Assignment -> Find "Screen dimensions: 1182x1008" below and begin at its line; stop after the line with "Task: Click the 提交 (Commit) toolbar icon". Output those lines exactly, without pictures.

Items from a dataset ->
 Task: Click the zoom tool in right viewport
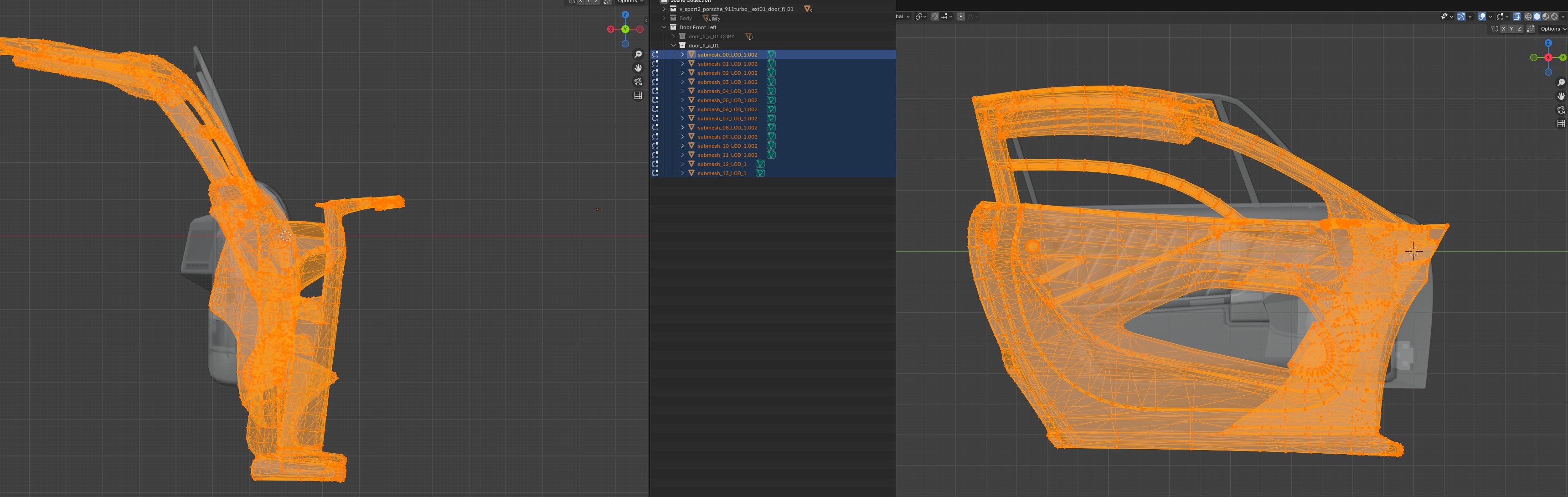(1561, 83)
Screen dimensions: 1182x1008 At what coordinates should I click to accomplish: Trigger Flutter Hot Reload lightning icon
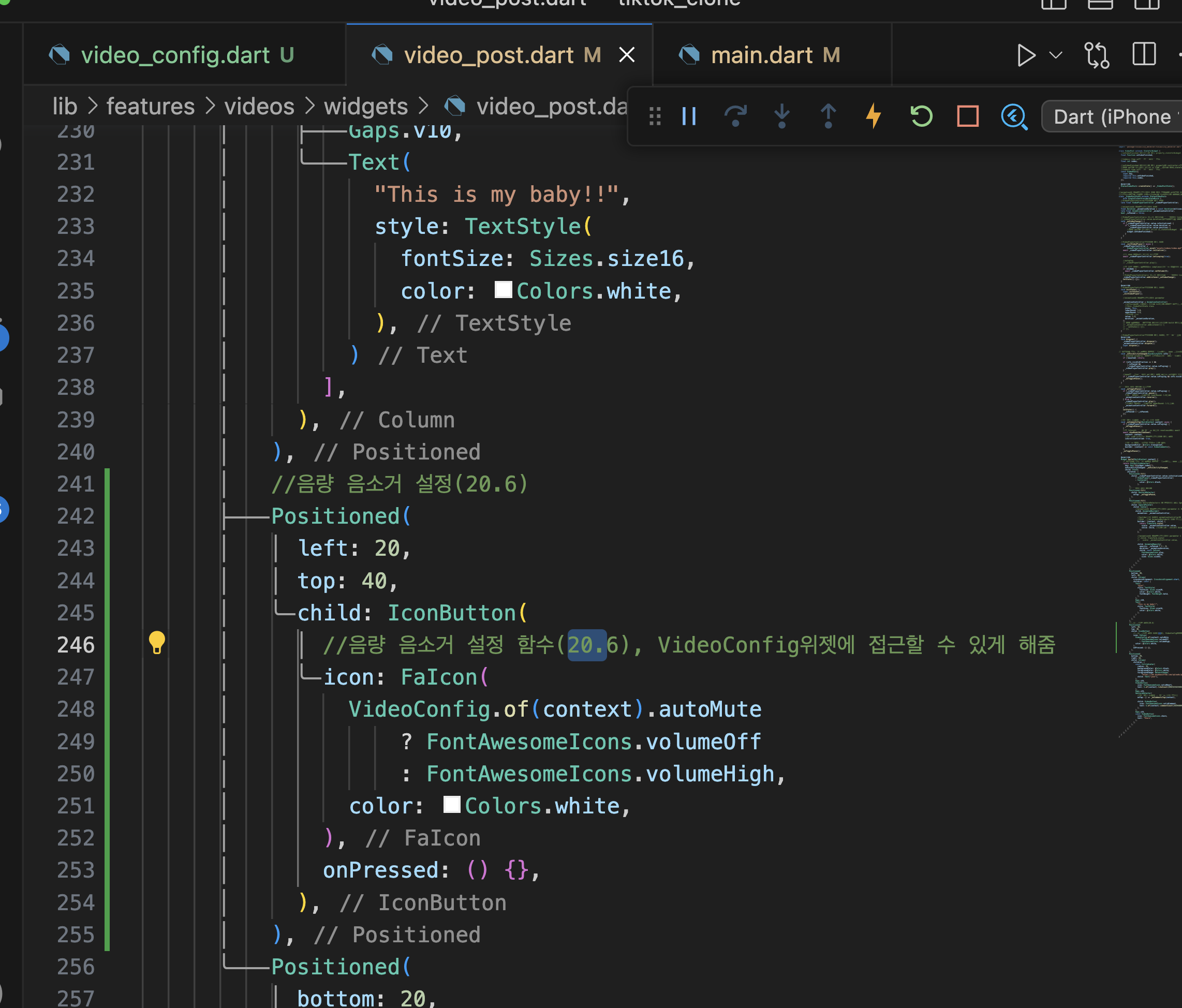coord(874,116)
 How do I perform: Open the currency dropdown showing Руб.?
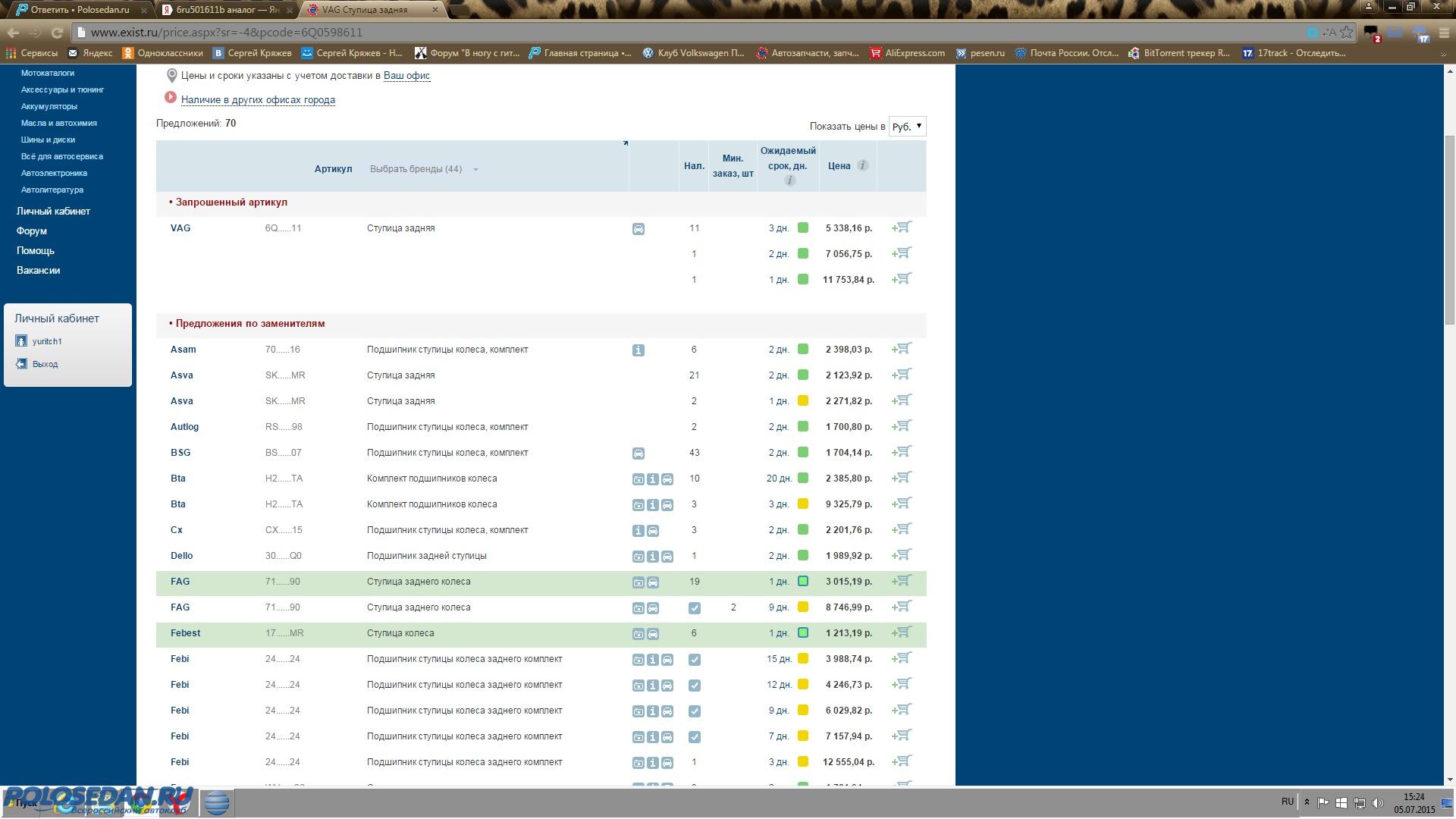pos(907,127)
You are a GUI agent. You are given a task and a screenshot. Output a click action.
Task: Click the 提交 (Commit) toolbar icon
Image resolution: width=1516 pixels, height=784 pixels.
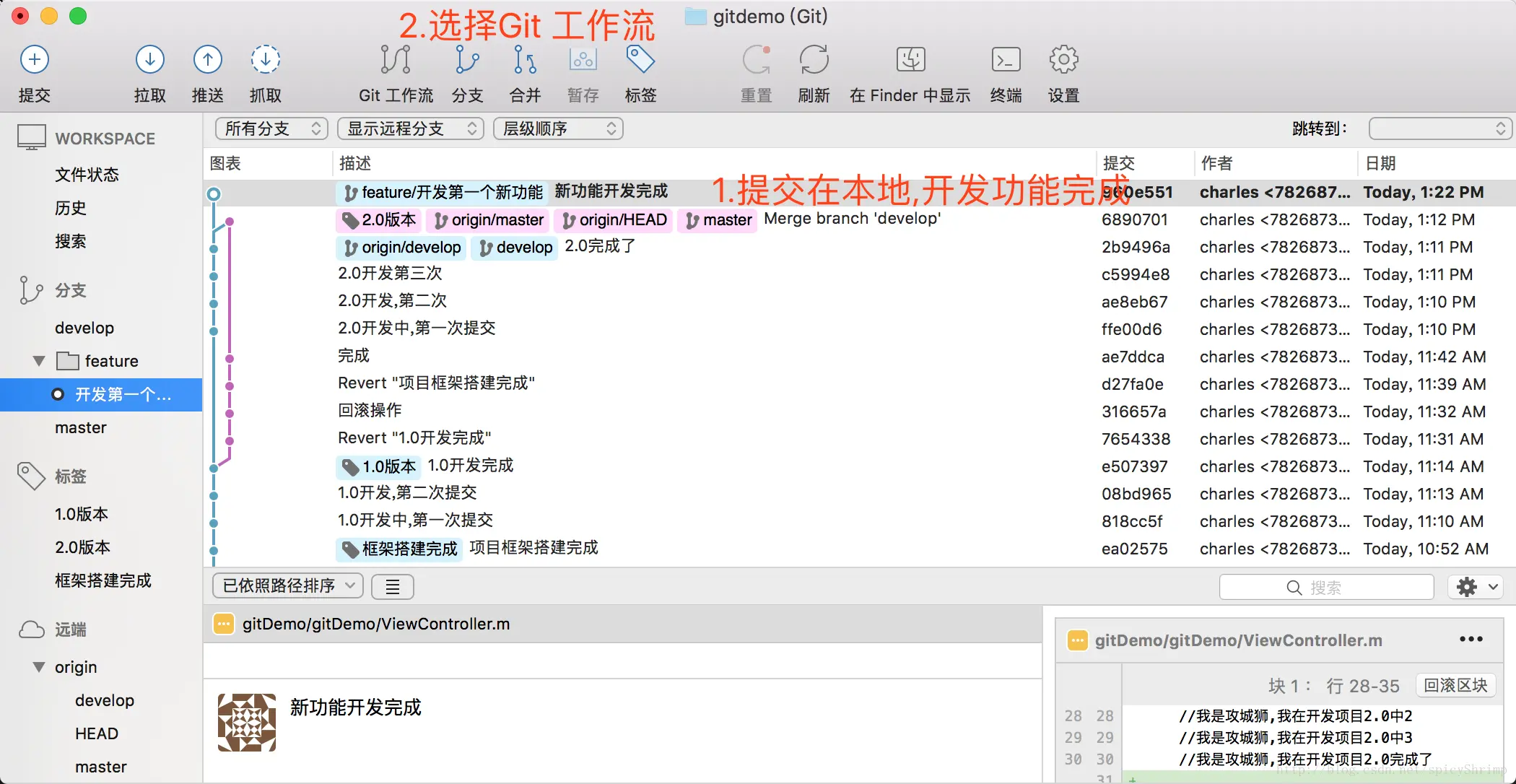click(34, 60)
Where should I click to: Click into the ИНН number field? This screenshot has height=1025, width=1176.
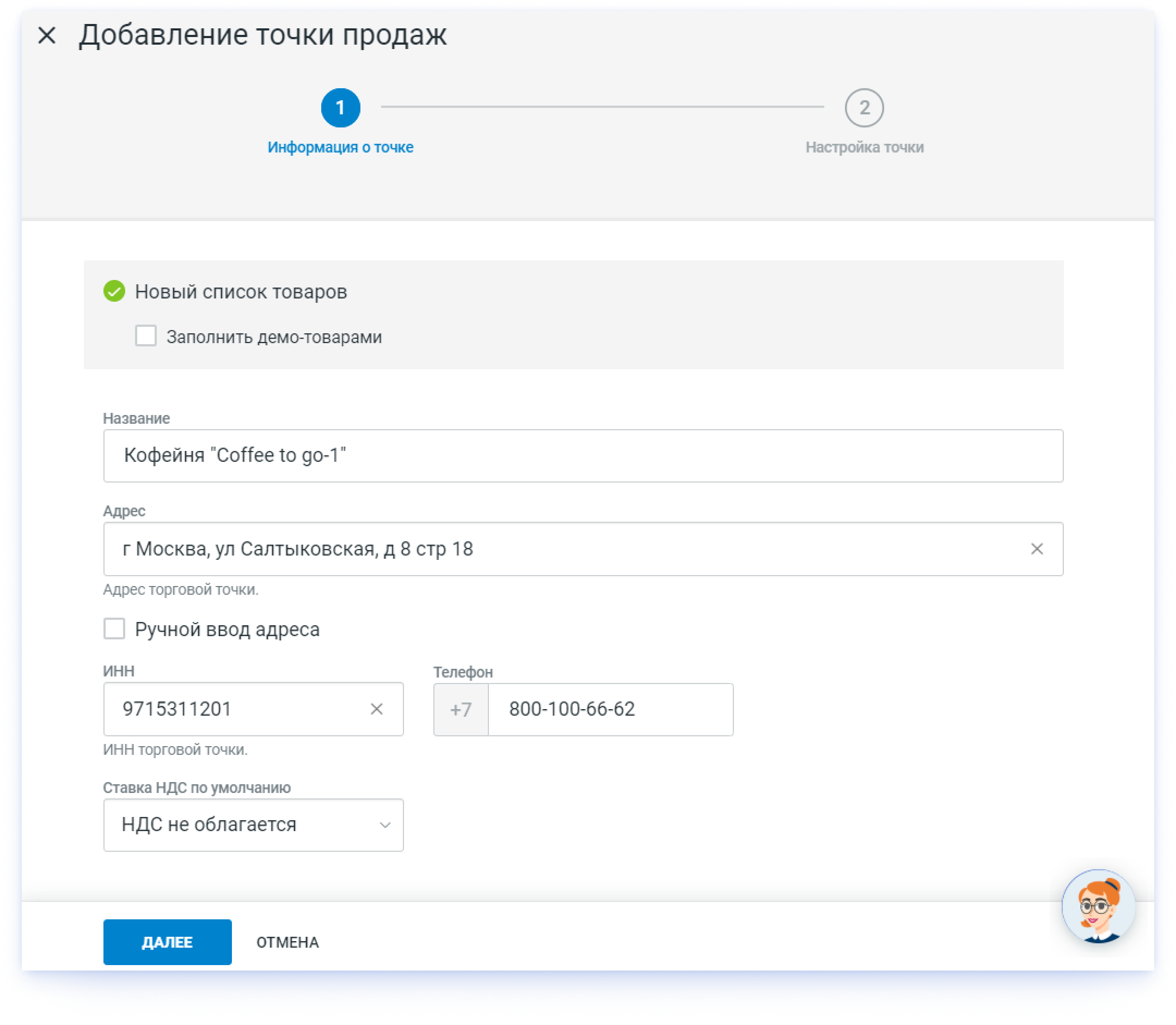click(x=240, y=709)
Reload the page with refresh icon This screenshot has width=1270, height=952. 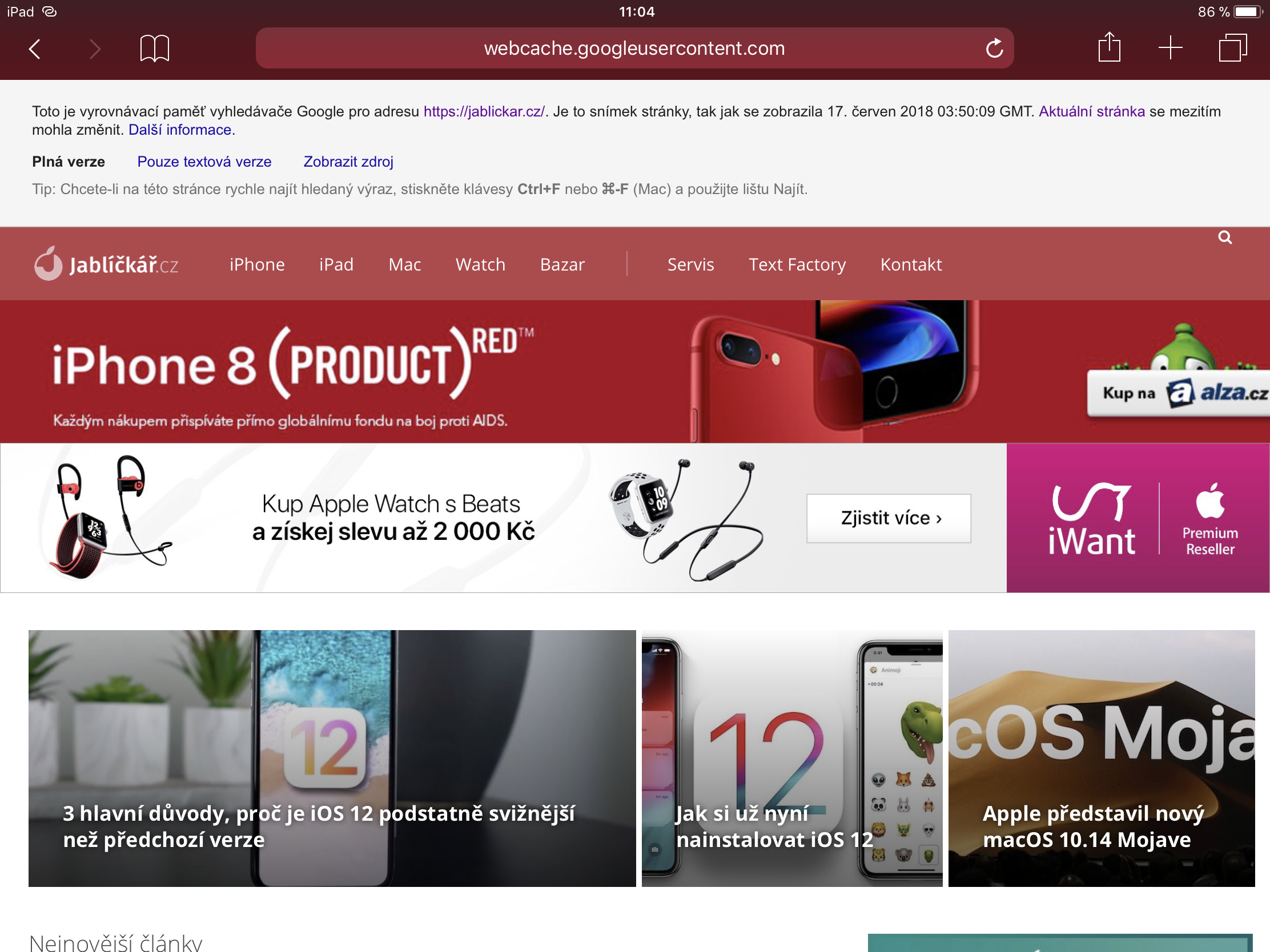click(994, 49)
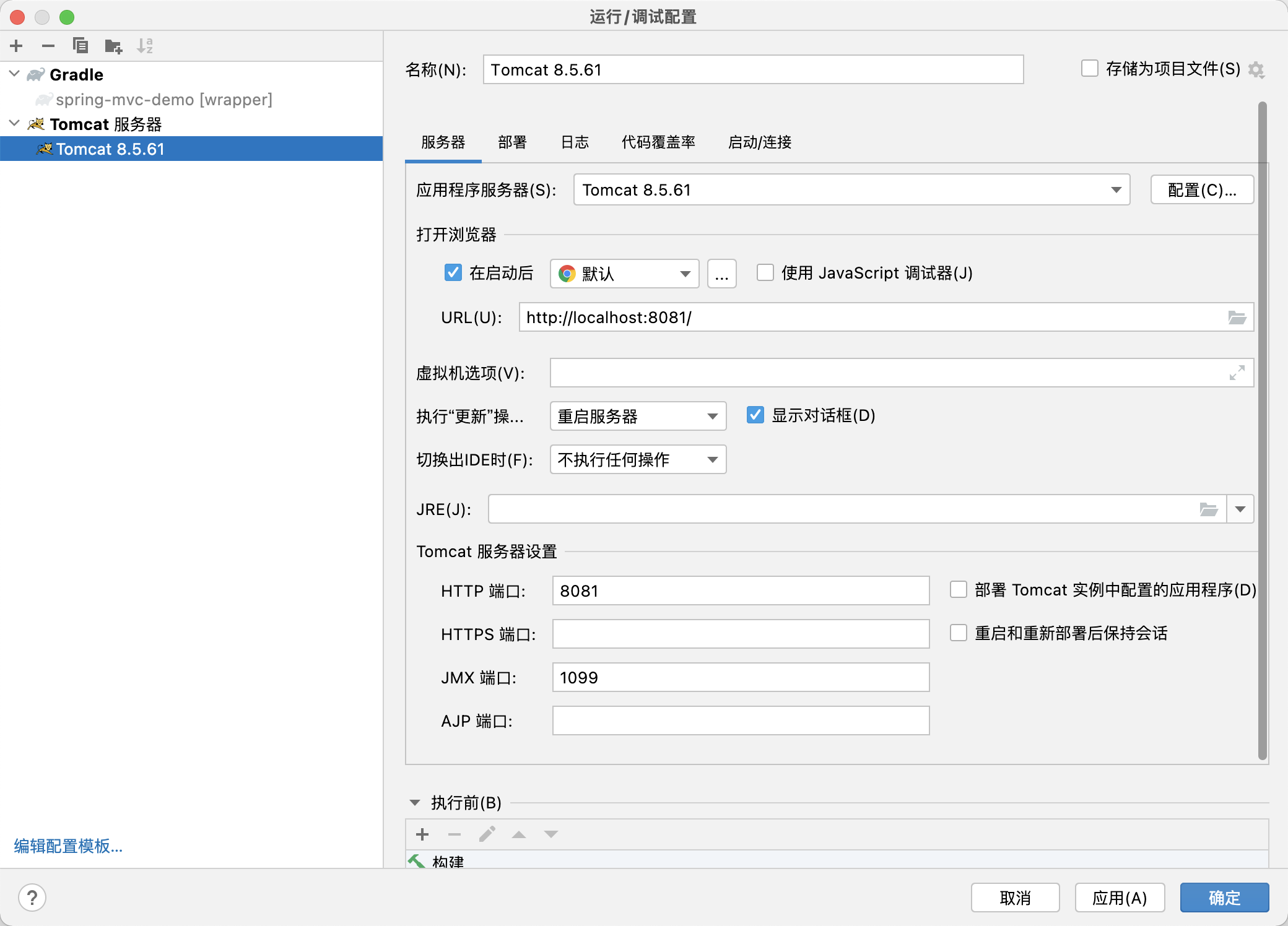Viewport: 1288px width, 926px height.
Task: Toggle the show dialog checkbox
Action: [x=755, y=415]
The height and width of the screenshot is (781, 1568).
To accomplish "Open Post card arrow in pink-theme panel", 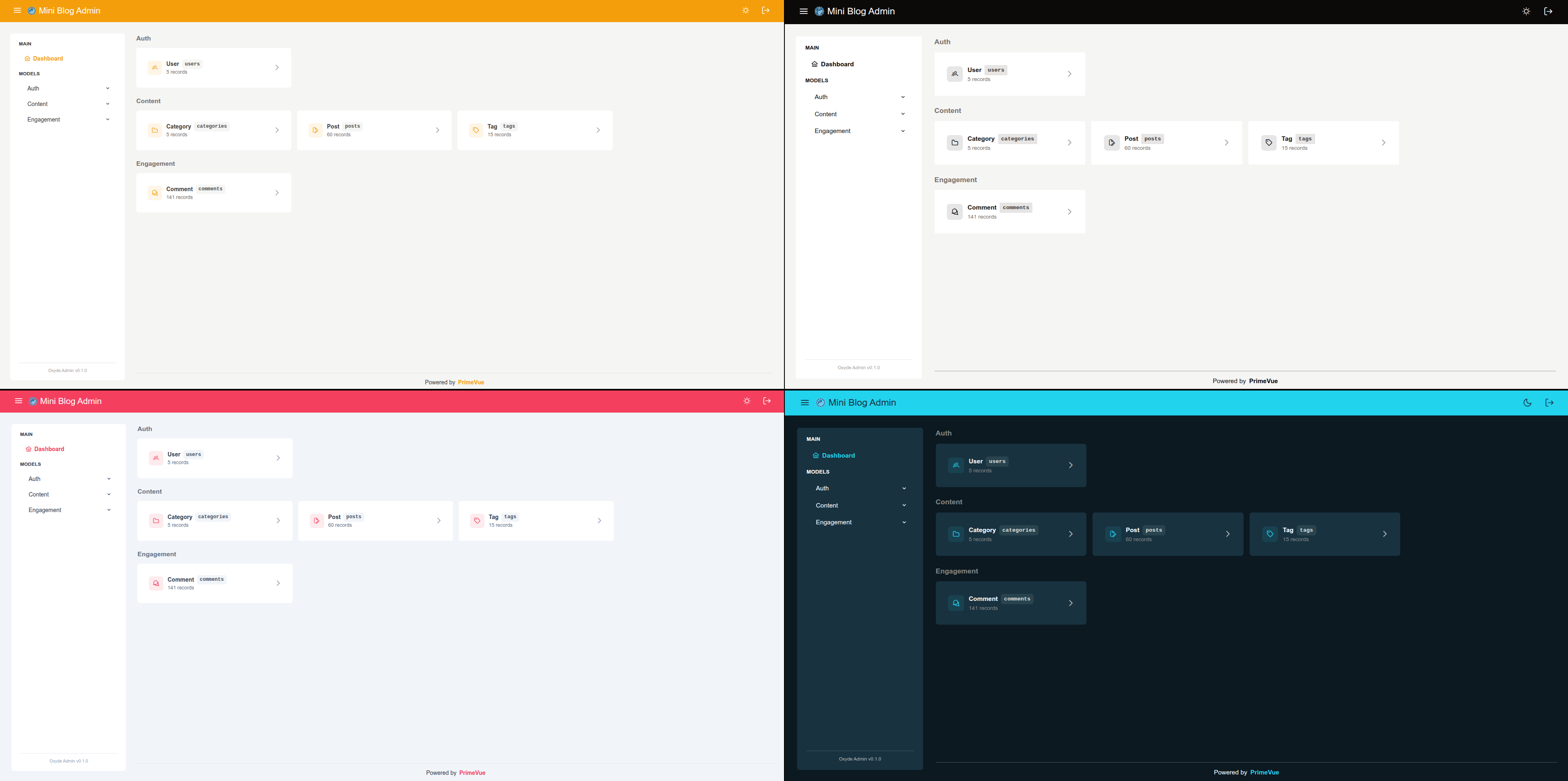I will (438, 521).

Your response ->
Screen dimensions: 1182x1008 At what coordinates should I click to accomplish: Trigger Flutter Hot Reload lightning icon
coord(874,116)
 How do I perform: Open the currency dropdown showing Руб.?
pos(907,127)
You are a GUI agent. You are given a task and a screenshot. Output a click action.
Task: Click the 提交 (Commit) toolbar icon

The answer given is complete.